Des maisons, des bâtiments de ferme, des arbres, tout partait dans ce Saint-Laurent qui se vidait. Il fut difficile de compter le nombre de noyades, de décès, mais, dans les jours qui suivirent, on parla finalement de 28. Ici, le quotidien montréalais La Presse rappelle cet événement, rendant hommage à un héros.
C’est au 11 avril 1865 qu’il faut remonter pour apprendre à connaître Ovide Cartier.

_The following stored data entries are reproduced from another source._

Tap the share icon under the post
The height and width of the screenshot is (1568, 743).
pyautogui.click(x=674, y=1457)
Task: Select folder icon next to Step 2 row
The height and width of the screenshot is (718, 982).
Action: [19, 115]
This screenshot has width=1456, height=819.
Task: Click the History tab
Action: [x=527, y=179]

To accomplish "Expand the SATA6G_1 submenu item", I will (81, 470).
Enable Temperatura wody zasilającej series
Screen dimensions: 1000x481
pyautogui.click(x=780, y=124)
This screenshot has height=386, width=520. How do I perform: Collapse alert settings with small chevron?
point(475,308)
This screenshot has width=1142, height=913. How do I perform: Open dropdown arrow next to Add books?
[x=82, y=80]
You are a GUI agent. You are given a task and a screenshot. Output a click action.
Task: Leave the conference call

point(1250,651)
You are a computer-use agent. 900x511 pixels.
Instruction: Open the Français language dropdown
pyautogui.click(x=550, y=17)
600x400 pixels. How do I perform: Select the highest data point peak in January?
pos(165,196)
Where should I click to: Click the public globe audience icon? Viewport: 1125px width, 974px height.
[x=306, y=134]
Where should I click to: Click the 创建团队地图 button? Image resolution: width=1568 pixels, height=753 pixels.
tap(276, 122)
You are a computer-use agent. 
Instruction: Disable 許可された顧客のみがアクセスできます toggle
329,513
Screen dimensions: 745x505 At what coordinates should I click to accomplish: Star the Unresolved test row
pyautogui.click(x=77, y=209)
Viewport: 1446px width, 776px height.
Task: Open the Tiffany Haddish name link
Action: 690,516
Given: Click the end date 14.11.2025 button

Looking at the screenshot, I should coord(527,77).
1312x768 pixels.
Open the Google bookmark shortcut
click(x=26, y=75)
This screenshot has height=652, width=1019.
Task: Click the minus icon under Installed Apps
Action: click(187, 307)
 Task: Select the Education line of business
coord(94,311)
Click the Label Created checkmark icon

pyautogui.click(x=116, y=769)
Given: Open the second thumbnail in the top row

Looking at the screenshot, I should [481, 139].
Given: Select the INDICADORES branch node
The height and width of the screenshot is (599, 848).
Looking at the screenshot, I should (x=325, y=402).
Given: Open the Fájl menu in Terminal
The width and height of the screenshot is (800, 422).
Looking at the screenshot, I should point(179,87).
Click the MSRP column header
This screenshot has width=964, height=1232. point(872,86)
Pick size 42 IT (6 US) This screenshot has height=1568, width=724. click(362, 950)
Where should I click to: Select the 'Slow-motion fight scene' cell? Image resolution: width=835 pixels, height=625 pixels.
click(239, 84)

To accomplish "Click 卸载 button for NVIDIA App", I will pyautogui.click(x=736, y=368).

Ce jour-là, le fleuve St-Laurent venait de déborder sous les efforts de la débâcle, et tous les coquets villages, qui faisait l’ornement et l’orgueil de ses rives, étaient ensevelis sous des masses d’eau glacée.
De toutes parts, dans nos campagnes, se répandaient des milliers de familles affolées, fuyant devant la crue de plus en plus menaçante des flots.
À Maskinongé [sur la rive nord du fleuve], on avait été pris par surprise.
Sans que le moindre indice pût faire prévoir cette catastrophe, le Saint-Laurent se précipita soudain avec une violence inouïe sur les demeures des citoyens de l’endroit, emportant tout ce qui se trouvait sur son passage : maisons, granges, étables ; les arbres mêmes étaient déracinés par la force des eaux et charroyés au loin. Seuls quelques logis résistèrent à la tourmente, mais se trouvèrent toutefois presqu’entièrement recouverts par les flots.
Ce fut comme un coup de foudre pour tout le monde.
À l’endroit où, quelques instants auparavant, s’élevait un village des plus prospères, on ne voyait maintenant que des débris informes ballotés au gré des vents, et des êtres humains accrochés à des épaves qui semblaient à tout moment prêtes à se briser les unes contre les autres. Pour comble de malheur, une terrible tempête se déchaîna sur cette scène de désolation et dura tout le jour.
Personne n’avait l’instinct d’organiser un sauvetage, chacun ne songeant qu’à sa propre sécurité.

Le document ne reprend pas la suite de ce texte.